Friday, June 28, 2013

Appeals Court Tells Universal Music: You Lost The Veoh Case, Get Over It

from the moving-on... dept/http://www.techdirt.com/articles/20130627/10543823639/appeals-court-tells-universal-music-you-lost-veoh-case-get-over-it.shtml

The Universal Music case against Veoh is quite incredible on many layers. Universal Music sued Veoh, a YouTube-like company, despite the fact that Veoh was quite careful in abiding by the DMCA's safe harbor rules. Universal Music has lost at every single level, though the costs of the lawsuit put Veoh out of business (someone else bought up the domain and continues to run a site, but it's not the original Veoh). Despite losing, and losing badly, Universal Music keeps pumping huge sums of money into the law firms it hired to continually appeal the rulings against it, despite them being overwhelmingly against Universal Music. Back in March, the appeals court, once again sided with Veoh, but Universal Music asked for the court to rehear the case.

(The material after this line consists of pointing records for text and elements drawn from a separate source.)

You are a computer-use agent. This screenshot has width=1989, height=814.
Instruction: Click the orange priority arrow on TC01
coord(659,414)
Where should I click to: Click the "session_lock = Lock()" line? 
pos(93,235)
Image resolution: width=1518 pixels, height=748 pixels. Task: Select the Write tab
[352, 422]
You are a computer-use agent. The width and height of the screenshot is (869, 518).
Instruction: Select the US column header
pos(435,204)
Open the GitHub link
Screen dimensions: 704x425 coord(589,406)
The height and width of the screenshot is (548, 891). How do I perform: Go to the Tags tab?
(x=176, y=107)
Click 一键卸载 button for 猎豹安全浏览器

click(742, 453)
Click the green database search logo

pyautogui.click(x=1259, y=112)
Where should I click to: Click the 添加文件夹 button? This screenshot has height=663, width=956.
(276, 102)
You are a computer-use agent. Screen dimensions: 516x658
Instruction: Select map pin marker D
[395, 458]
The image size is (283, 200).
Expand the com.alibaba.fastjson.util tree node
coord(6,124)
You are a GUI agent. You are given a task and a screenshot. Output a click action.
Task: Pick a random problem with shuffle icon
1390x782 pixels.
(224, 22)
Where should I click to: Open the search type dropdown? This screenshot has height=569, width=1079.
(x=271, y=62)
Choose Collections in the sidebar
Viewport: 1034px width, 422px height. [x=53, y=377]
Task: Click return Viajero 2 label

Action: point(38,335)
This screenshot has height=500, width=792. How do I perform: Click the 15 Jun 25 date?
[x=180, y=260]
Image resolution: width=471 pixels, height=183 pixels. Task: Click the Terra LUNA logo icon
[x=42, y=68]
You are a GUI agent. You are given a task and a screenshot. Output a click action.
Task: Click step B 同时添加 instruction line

The Ninth Circuit appeals court has made it clear it has no interest in rehearing the case:
The panel has voted to deny Appellant's petition for rehearing. Judges Pregerson and Berzon have voted to deny the petition for rehearing en banc and Judge Fisher so recommends.

The full court has been advised of the petition for rehearing en banc and no judge has requested a vote on whether to rehear the matter en banc.
Basically, not a single judge on the court thinks there's any issue here at all. Universal Music lost. It lost big. It lost clearly and with little question to whether or not it should have lost. Not a single judge on the court thought that it's even worth bothering exploring this issue again since the issues and the decision were so clear.

Of course, given that Universal Music's lawyers seem to be running the show, I fully expect them to ask the Supreme Court to review the case as well (rack up those billing hours!). Chances are the Supreme Court will deny cert (what's the issue to review here?), but if they actually take the case, it could lead to a clear decision on how Universal Music's warped interpretation of the DMCA, that it requires filters, is obviously incorrect.